Cuffley is a village in the civil parish of Northaw and Cuffley, in the Welwyn Hatfield district of south-east Hertfordshire located between Cheshunt and Potters Bar. It has a population of just over 4,000 people. and is part of Broxbourne parliamentary constituency.

History

The railway had an important impact on the development of the village. Cuffley was reached by the Great Northern Railway in 1910, as part of the plan to create the Hertford Loop Line, as a strategic alternative to the main line out of King's Cross to the north, by extending the line from Enfield Chase.

The early history of Cuffley is recounted by one of its residents, Molly Hughes, in her autobiographical book A London Family Between the Wars.

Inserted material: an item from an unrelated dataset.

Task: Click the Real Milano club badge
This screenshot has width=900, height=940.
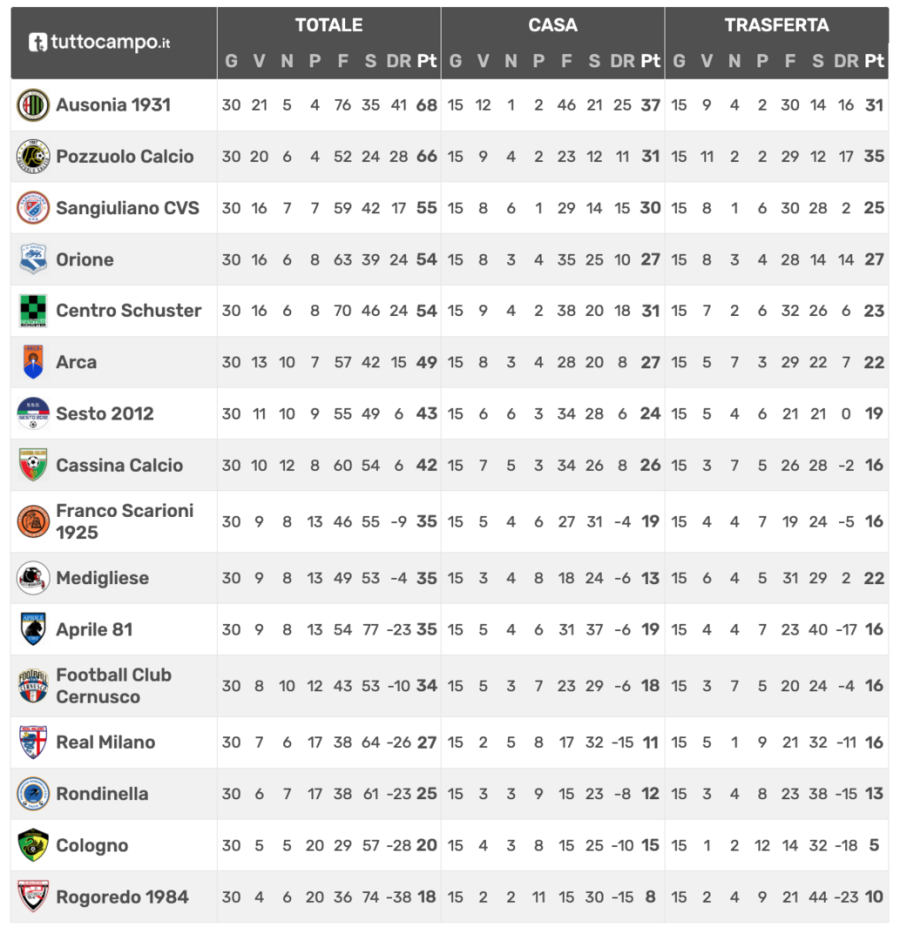Action: [x=33, y=742]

On 3 September 1916 the German airship SL 11 was shot down and crashed in Cuffley during an aerial bombardment intended for London. This incident is commemorated by a memorial on East Ridgeway to Lieutenant W. Leefe Robinson, the pilot who shot the airship down; he was awarded the Victoria Cross.
There is also a model of the airship in the village hall. Contrary to many reports of the incident, the SL 11 airship was not a Zeppelin but an army Schütte-Lanz airship. Regardless, the local football team is still nicknamed 'The Zeps' after this event.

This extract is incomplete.